### [Task brief]
Reproduce every line of the material below word for word, leaving out the pictures.

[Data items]
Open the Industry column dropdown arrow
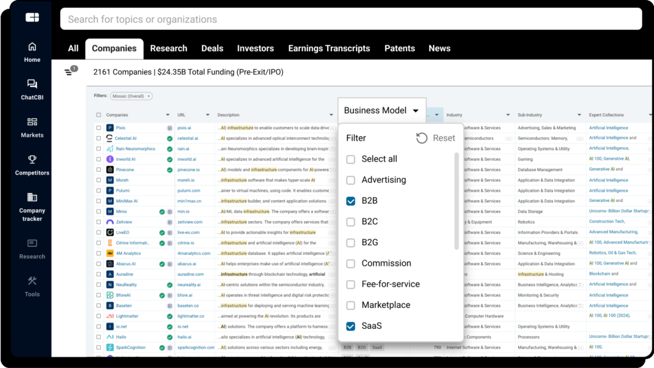The width and height of the screenshot is (654, 368). (510, 115)
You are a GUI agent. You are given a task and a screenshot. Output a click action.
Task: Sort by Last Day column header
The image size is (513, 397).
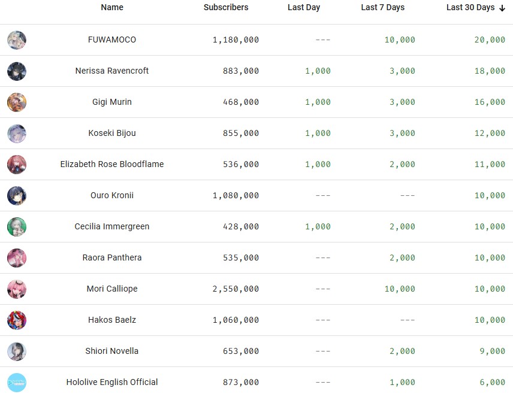tap(304, 7)
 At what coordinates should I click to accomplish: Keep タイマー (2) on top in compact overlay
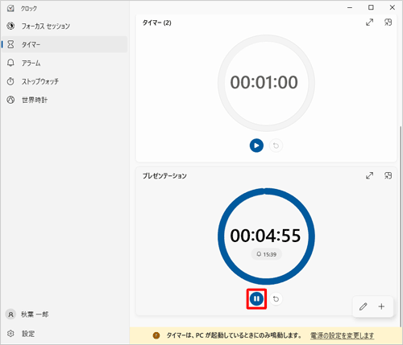point(388,23)
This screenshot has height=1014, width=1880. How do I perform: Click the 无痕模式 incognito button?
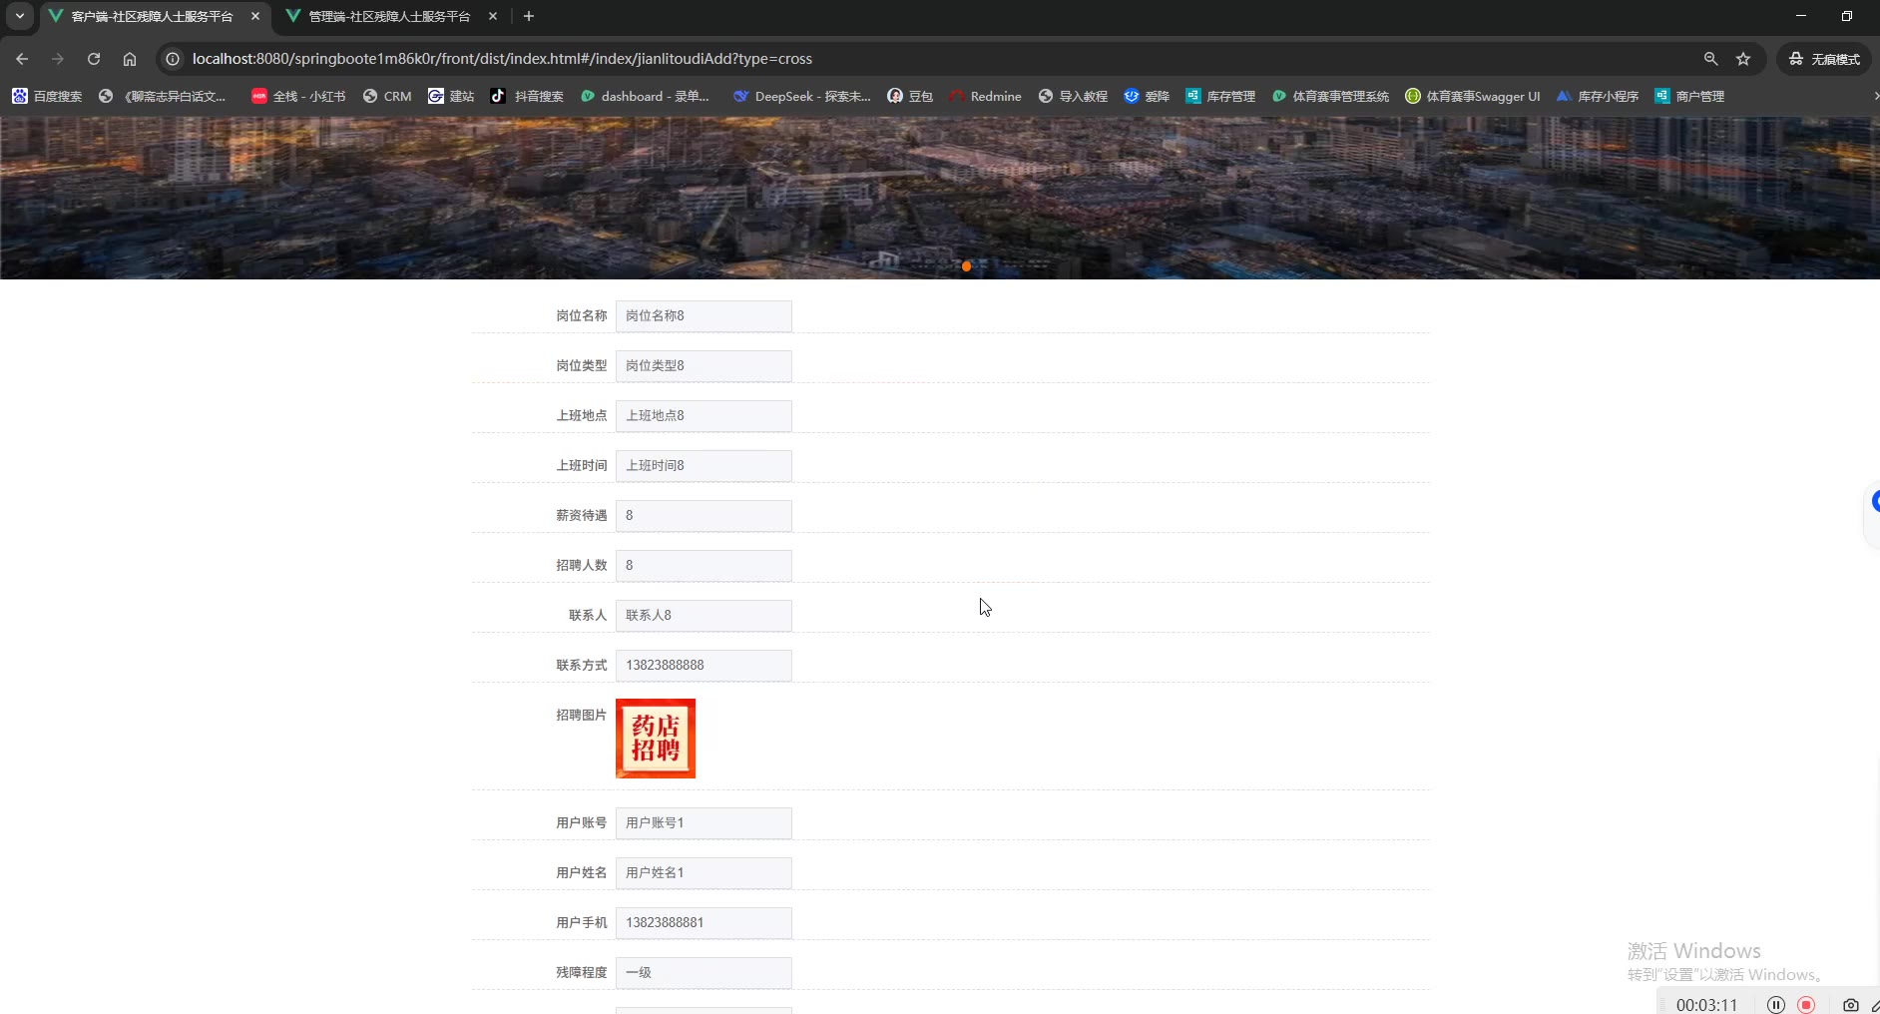[1824, 59]
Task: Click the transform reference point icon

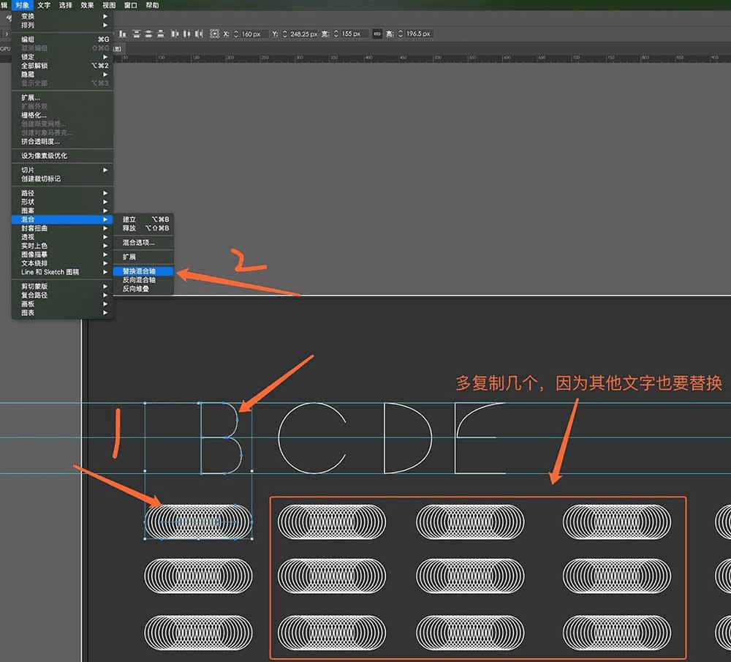Action: 215,34

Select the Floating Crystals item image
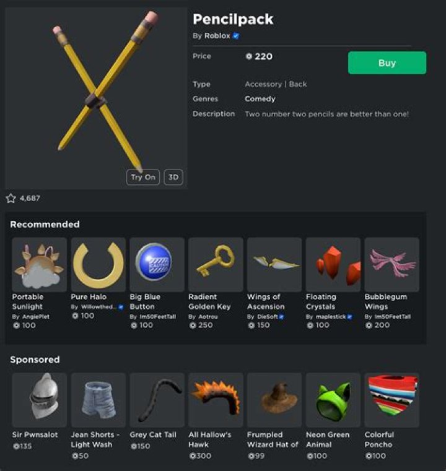point(333,265)
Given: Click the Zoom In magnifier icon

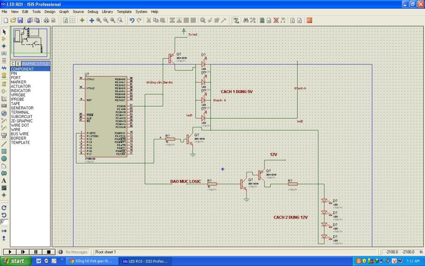Looking at the screenshot, I should pyautogui.click(x=99, y=20).
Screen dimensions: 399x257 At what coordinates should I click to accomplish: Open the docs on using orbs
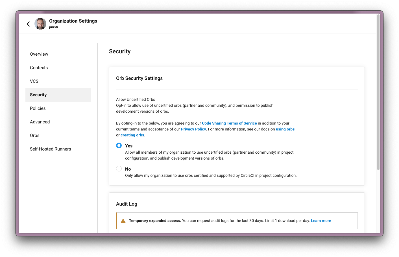pyautogui.click(x=285, y=129)
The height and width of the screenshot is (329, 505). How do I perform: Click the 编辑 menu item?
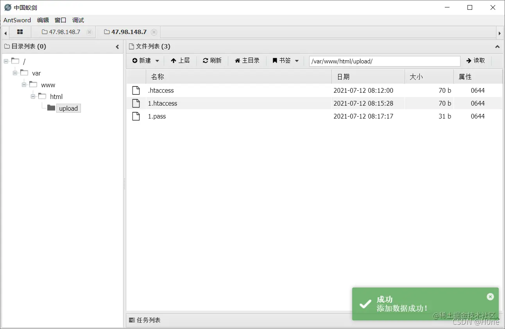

### [Result for this task]
Open the Industry column dropdown arrow
The width and height of the screenshot is (654, 368). (510, 115)
You are a GUI agent. You are given a task and a screenshot. Output a click action.
Task: Sort by Last Day column header
The image size is (513, 397).
tap(304, 7)
 At what coordinates should I click to accomplish: Keep タイマー (2) on top in compact overlay
point(388,23)
This screenshot has height=1014, width=1880. How do I perform: Click the 无痕模式 incognito button?
[1824, 59]
Task: Click the transform reference point icon

Action: 215,34

Select the Floating Crystals item image
point(333,265)
Given: Click the Zoom In magnifier icon

Looking at the screenshot, I should pyautogui.click(x=99, y=20).
Screen dimensions: 399x257 At what coordinates should I click to accomplish: Open the docs on using orbs
pyautogui.click(x=285, y=129)
The height and width of the screenshot is (329, 505). How do I perform: Click the 编辑 menu item?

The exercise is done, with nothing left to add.